Columnas

DIARIO HASTA LA FINAL (Día 1)

 

Por Marco Antonio Domínguez Niebla

Mal peinado. Generalmente no fallo. La primera impresión me basta siempre a la hora del juicio. Y desde que le vi la facha, desconfíe. No se me malentienda. No es cosa de racismo, ni nada por el estilo. Pero el japonés ese, flacucho y mal peinado, me dio mala espina en cuanto un acercamiento mostró su cara, mezcla entre malo y tontorrón. Ya cuando lo del penal inventado con el teatro de Fred, confirmé que tan sólo viéndolo califiqué con tino a ese árbitro incompetente cuyo nombre ni conozco ni quiero conocer.

Ya no los hacen como antes. Sería mucho pedir a Zico o a Eder o a Sócrates o cualquiera de los que hacían magia en el mundial español que tanto disfruté gracias a ellos. Mucho menos esperaba ver a Pelé o Garrincha. Ni siquiera a Romario o Ronaldo o Ronaldinho, o en la banca a Telé Santana. Pero de no ser por Neymar (el de los dos goles), eso que debutó ganando 3-1 a duras penas (con autogol de Marcelo incluido), cada vez se parece menos a la gloriosa verde amarhela.

Raso y colocado. Es un tigre atajando. No pasa ni una sola pelota por más de media hora de dominio local. Recuesta, tapa, incluso sale por alto y arrebata todos los misiles brasileiros. Sólo que esa cosa llamada Pletikosa, tan grande como lenta, queda liquidada, cuan larga es, con disparos suaves, por abajo, pegaditos al poste. Neymar y Óscar le agradecen.

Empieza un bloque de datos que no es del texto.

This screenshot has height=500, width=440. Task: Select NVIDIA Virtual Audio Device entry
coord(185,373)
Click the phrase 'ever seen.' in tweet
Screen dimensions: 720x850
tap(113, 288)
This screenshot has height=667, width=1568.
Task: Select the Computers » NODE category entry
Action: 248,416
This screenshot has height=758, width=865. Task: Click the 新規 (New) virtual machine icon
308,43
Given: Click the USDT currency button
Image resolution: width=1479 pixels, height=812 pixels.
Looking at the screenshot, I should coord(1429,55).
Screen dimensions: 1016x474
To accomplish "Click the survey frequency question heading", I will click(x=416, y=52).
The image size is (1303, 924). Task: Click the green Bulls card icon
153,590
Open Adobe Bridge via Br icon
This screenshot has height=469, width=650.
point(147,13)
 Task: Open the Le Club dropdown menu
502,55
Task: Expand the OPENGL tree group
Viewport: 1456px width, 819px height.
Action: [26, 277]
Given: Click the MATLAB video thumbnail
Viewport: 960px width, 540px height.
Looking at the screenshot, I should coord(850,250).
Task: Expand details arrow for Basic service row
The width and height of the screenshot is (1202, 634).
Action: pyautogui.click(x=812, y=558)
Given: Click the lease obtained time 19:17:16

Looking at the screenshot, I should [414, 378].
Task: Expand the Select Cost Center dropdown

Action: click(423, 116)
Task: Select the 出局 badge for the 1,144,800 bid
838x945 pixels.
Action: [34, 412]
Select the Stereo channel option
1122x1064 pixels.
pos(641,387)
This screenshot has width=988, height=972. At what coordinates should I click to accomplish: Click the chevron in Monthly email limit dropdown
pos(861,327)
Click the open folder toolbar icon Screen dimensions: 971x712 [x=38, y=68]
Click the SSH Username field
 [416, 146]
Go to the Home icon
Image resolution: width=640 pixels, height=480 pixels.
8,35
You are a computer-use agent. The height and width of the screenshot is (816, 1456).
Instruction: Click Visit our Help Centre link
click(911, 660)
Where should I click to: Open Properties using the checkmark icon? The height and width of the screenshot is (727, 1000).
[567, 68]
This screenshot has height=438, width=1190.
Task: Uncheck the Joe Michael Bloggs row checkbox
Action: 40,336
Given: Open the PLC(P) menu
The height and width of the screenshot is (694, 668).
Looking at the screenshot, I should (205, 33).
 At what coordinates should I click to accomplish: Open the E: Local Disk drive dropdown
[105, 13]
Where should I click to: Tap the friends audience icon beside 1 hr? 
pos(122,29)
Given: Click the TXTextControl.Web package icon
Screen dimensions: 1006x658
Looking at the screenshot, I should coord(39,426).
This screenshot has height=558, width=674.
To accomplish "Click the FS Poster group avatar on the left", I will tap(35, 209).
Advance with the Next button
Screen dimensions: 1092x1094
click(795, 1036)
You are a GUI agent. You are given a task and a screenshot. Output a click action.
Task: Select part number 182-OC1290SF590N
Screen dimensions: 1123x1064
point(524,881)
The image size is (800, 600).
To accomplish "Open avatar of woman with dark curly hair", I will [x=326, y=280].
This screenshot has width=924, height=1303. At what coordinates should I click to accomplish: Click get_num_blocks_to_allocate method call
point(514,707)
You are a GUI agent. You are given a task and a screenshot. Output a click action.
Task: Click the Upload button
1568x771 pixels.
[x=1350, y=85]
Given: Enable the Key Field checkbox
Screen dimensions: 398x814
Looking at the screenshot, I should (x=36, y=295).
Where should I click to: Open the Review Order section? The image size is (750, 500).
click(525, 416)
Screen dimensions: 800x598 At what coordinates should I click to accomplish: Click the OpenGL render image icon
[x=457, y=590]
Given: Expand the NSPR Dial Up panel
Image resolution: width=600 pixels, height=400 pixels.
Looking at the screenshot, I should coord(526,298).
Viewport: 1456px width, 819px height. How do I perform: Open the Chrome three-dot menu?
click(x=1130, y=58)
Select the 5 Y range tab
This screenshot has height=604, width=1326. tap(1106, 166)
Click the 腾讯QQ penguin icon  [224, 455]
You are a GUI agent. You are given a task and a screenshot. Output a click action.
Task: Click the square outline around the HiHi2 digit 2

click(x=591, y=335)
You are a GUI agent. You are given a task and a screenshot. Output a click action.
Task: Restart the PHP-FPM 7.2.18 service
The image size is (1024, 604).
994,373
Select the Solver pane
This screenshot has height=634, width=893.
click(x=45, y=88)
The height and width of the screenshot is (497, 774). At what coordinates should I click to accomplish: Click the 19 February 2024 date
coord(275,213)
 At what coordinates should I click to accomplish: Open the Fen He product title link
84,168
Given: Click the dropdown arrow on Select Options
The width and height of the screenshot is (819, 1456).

De cuadritos. Los recuerdo en su gran mundial francés. Tal vez por eso este sabor amargo después del primer juego mundialista. Son ordenados y talentosos, pero atacan sin convicción. En esta ocasión, además, tuvieron mala suerte. Les tocó contra el local en el debut. Y les faltó el que las mete, ya de regreso el martes contra Camerún: Mandzukic, el del Bayern. Si el ánimo no decae, estos croatas, con Rakitic, Modric y Olic, tan sólo por mencionar a los más célebres, serán de cuidado. Hoy, merecían más. O será que me caen bien, a pesar de su camiseta.

Alivio. Respiraron después de lo que apareció sobre la cancha de la Arena Sao Paulo. Mexicanos y cameruneses no encontrarán al anfitrión herido. Tampoco verán al tope del grupo al adversario ante el que pelearán el segundo boleto. Porque el primero ya tiene dueño.

Furia contra naranja. Todos hablan del gran juego. Y es normal. Por acá todos esperan el de las nueve, el del tri contra los leones. Yo, ustedes perdonarán, el que espero es el gran juego de la primera fase, el de las doce.